The kit LED should turn on indicating that the device is recording.
2. Press the kit user button again to stop audio recording.
The following message is displayed:
```
Started a new record with:
SAMPLE_RATE = 48000
SAMPLE_MODE = stereo
-- Record ended ---
File created: PSOC_RECORDS/rec_0001.raw
```
8. Connect another USB cable (or reuse the same cable used to program the kit) to the USB device block connector (see the kit user guide for its location). Note that the enumeration process might take a few seconds.
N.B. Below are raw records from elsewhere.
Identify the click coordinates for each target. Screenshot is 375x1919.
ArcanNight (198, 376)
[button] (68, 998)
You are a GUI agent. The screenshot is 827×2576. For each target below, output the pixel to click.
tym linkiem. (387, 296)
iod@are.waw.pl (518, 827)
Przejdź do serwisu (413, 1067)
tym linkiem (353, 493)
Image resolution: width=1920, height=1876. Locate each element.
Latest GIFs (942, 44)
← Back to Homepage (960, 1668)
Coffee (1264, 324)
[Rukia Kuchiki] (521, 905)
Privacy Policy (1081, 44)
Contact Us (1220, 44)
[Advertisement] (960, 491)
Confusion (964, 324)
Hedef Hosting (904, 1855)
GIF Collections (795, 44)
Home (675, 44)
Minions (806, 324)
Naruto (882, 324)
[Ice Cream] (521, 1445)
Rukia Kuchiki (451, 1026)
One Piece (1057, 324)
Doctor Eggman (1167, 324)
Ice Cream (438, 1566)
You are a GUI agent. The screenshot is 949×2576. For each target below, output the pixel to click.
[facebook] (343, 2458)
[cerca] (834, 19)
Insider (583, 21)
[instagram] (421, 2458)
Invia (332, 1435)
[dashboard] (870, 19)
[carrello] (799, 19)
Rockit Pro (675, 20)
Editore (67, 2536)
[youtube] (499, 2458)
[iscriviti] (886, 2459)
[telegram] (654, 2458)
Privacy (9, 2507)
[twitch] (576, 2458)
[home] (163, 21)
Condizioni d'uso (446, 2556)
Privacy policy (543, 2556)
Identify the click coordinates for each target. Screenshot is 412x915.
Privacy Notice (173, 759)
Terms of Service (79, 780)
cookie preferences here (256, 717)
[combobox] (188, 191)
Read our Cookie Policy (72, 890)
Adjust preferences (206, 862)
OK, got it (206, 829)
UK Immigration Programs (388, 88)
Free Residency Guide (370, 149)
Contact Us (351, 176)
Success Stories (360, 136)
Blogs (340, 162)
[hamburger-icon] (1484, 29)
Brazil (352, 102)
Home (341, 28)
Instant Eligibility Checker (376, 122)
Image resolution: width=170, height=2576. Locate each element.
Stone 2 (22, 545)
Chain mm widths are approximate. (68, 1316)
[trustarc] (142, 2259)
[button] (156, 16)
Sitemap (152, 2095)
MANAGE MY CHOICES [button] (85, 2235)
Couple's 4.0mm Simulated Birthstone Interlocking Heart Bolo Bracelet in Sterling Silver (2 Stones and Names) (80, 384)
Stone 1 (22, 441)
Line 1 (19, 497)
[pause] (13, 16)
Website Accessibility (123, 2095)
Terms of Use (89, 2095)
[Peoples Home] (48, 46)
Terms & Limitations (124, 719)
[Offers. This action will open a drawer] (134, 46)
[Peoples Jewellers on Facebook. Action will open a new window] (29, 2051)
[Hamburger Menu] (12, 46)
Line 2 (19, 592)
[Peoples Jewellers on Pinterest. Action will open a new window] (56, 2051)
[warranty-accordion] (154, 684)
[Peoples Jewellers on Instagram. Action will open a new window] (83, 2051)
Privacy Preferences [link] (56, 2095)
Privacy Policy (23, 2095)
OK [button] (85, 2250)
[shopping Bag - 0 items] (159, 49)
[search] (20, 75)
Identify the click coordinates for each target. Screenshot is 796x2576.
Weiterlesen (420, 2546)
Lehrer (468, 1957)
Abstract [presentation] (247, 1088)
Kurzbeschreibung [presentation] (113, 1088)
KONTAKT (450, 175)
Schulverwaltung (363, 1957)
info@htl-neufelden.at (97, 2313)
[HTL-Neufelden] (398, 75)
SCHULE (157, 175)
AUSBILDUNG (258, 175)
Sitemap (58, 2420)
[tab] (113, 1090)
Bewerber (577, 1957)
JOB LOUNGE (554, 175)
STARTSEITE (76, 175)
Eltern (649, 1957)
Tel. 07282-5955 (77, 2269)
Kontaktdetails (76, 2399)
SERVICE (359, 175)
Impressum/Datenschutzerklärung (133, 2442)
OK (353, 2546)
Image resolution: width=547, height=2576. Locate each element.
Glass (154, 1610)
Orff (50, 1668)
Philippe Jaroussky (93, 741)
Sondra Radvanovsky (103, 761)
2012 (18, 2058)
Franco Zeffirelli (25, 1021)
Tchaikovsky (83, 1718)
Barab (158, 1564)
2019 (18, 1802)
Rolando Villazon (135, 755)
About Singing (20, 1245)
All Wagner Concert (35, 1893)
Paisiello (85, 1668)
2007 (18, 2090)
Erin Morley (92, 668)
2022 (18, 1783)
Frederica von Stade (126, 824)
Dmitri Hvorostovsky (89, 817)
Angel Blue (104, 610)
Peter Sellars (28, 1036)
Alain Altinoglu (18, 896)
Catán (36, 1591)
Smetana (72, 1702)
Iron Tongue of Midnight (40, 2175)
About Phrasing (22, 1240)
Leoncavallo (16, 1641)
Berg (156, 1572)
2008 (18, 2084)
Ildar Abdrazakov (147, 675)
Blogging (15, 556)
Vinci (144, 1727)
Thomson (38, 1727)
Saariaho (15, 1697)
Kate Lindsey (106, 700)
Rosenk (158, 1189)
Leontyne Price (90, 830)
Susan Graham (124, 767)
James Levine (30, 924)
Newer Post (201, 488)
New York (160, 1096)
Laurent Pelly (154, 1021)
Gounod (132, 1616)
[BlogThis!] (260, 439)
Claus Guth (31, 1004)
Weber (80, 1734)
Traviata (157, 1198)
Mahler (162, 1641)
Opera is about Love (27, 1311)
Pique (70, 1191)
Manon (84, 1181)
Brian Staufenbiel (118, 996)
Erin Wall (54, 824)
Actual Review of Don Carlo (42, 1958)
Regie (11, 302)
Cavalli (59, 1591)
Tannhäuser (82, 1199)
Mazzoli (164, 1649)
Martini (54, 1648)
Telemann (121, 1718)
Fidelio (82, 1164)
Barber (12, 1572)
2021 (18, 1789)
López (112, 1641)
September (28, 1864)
9. On the computer, verify that the OS recognizes a new portable device.
If the device does not recognize a file system, you can force the firmware to format it, as described in Step 5.
10. Open the Audacity software and do the following:
1. Go to **File** > **Import** > **Raw Data...**.
2. Navigate to the USB drive and select the *PSOC_RECORDS/rec_0001.raw* file (or any other in the *PSOC_RECORDS* folder). Note that reading from the USB drive might take a few seconds, especially if the file is very large.
By default, the sample rate is set to be *48000 Hz* and sample mode to *stereo*. The **Encoding** is fixed to *Signed 16-bit PCM* and **Byte order** to *Little-endian*, as shown in Figure 1.
**Figure 1. Import window**
![Import window](images/import_window.png)
3. Once imported, play the recorded data to your computer speaker.
11. (Optional) Edit the *config.txt* file in the USB drive to change the sample settings.
For example, change the content as shown below:
```
# Set the sample rate in Hertz
SAMPLE_RATE_HZ=16000
# Sample mode (stereo, mono)
SAMPLE_MODE=mono
```
12. Press the kit user button to start audio recording again. Stop after a few seconds. The following message is displayed:
```
Started a new record with:
SAMPLE_RATE = 16000
SAMPLE_MODE = mono
-- Record ended ---
File created: PSOC_RECORDS/rec_0002.raw
```
13. Repeat Step 9, but set the sample rate to *16000 Hz* and sample mode to *mono*.
In addition to manipulating the recorded files, you can copy new files, create folders, and delete content in the USB drive through the OS as any other storage device.
## Debugging
You can debug the example to step through the code. In the IDE, use the **\<Application Name> Debug (KitProg3_MiniProg4)** configuration in the **Quick Panel**. For details, see the "Program and debug" section in the [Eclipse IDE for ModusToolbox&trade; software user guide](https://www.cypress.com/MTBEclipseIDEUserGuide).
**Note:** **(Only while debugging)** On the CM4 CPU, some code in `main()` may execute before the debugger halts at the beginning of `main()`. This means that some code executes twice – once before the debugger stops execution, and again after the debugger resets the program counter to the beginning of `main()`. See [KBA231071](https://community.cypress.com/docs/DOC-21143) to learn about this and for the workaround.
## Design and implementation
This code example uses the FreeRTOS on the CM4 CPU. The following tasks are created in *main.c*:
- **Audio task:** handles the creation of audio records.
- **USB task:** handles the USB communication.
The firmware also uses a mutex (`rtos_fs_mutex`) to control accesses to the file system by these two tasks. FatFs is the chosen file system library to enable manipulating files in this code example. The FatFs library files are located in the *fatfs* folder. The low-level layer used by the library to access the PSoC&trade; 6 MCU driver is implemented in the *fatfs/disk.c* file. PSoC&trade; 6 MCU uses the SD Host interface to communicate with the microSD card. The *sd_card.c/h* files implement a wrapper to the SD Host driver.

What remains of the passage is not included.